Глава двадцать четвертная
Цена одной куропатки
В последнее время бабушка Маргарита Пежо Стала заметно стариться. Месяц за месяцем, год за годом, — глядишь, девяносто девять стукнет, а там и все сто. Но нет, плоха нынче стала Маргарита Пежо, не дотянет, видно, до ста, а в чём её хворь — неизвестно. По-прежнему властвует над всем домом. Если самой тяжело выполоть грядку, подвязать высокую лозу, сейчас же позовёт Мишеля или Клементину и распорядится, как и что сделать. А когда приспеет время сдавать налоги, не спускает глаз с Мари или Андре, боясь, чтобы те чего-нибудь не напутали и не переплатили лишнего сантима в пользу милостивого нашего короля. Но стала часто задумываться Маргарита, а этого с ней никогда прежде не бывало.

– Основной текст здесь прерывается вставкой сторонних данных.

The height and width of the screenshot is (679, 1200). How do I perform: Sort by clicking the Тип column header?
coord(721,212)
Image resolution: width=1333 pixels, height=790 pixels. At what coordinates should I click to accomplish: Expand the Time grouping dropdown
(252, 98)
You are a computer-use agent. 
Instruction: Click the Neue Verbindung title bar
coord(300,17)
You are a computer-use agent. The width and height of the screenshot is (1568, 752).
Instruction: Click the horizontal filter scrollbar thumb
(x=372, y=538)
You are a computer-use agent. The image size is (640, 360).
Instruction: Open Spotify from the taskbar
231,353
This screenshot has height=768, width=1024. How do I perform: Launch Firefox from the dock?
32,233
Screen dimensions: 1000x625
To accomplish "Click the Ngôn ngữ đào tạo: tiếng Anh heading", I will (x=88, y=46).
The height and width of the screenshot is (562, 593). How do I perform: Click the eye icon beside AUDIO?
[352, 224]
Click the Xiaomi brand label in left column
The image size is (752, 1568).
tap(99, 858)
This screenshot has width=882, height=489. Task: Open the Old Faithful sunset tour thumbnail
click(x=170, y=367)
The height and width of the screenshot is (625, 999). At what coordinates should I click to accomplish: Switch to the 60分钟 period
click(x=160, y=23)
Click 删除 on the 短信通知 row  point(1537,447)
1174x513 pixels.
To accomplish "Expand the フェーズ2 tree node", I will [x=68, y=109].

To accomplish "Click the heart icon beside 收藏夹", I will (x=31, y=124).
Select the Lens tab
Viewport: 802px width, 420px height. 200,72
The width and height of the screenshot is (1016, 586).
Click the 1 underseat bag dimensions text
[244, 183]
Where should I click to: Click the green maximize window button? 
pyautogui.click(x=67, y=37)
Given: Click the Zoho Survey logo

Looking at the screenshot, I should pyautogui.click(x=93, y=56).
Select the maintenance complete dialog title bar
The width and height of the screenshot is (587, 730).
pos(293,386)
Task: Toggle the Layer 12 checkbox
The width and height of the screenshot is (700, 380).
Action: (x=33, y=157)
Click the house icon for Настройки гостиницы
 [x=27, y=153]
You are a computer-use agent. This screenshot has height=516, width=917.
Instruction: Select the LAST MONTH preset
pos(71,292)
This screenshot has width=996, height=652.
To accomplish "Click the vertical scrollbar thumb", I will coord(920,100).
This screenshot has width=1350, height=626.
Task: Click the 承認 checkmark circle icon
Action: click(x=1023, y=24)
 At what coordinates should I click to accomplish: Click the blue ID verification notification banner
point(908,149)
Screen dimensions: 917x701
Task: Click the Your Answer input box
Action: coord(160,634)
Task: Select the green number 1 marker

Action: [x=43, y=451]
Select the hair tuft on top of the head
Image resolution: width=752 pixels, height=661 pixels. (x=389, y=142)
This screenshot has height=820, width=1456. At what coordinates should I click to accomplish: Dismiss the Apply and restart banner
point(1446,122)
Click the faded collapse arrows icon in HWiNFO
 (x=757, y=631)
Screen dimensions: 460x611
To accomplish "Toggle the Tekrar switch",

Окликнет вдруг Мари, которая снимает гусениц с яблони, и спросит:
— Мари, какой у нас сегодня месяц?
— Июнь, матушка, — отвечает Мари и не удивляется.
Мать часто задаёт ей теперь вопросы, которых, казалось бы, и задавать не к чему.
— А число какое?
— Второе, матушка.
— А год?
— Тысяча семьсот восемьдесят девятый. — Мари и тут не удивляется.
— А много времени уже прошло с тех пор, как уехал Жак?
— Да уж год с лишком, — отвечает мать Жака.
— Скучно без него! Что-то давно от него не было вестей. — Бабушка произносит эти слова совсем тихо, словно сама с собой разговаривает.
Мари кажется, что она при этом вздыхает. Но Мари не поддерживает разговора. Она крестьянка и с детства знает, что тоска по сыну, боль от разлуки с ним — это дело не для деревни. Там, в городе, живут какие-то другие люди, они хотя тоже французы, но у них есть досуг тосковать да задумываться. А если у тебя когда и защемит сердце от тоски по старшенькому, помни, что там ему лучше, сытнее, а здесь без него одним ртом меньше.
И опять бабушка спрашивает, как будто продолжая всё ту же свою мысль:
— Год, говоришь, прошёл? А про мой наказ ничего не слыхать… Видно, депутаты не удосужились до сих пор его прочесть.
— Да мало ли у них дел, у депутатов-то, матушка, — решается высказать своё мнение Мари.
Бабушка вспыхивает.
— Мой наказ не глупее других, я думаю! Пособили бы нам господа из Генеральных штатов, глядишь, и другим легче бы стало…
Мари хочет сказать матери, что в Таверни не хуже, чем в других деревнях, что кругом стон стоит, а наказы так и сыплются в Генеральные штаты… Хочет, но не говорит, уж очень ослабели память и слух Маргариты Пежо.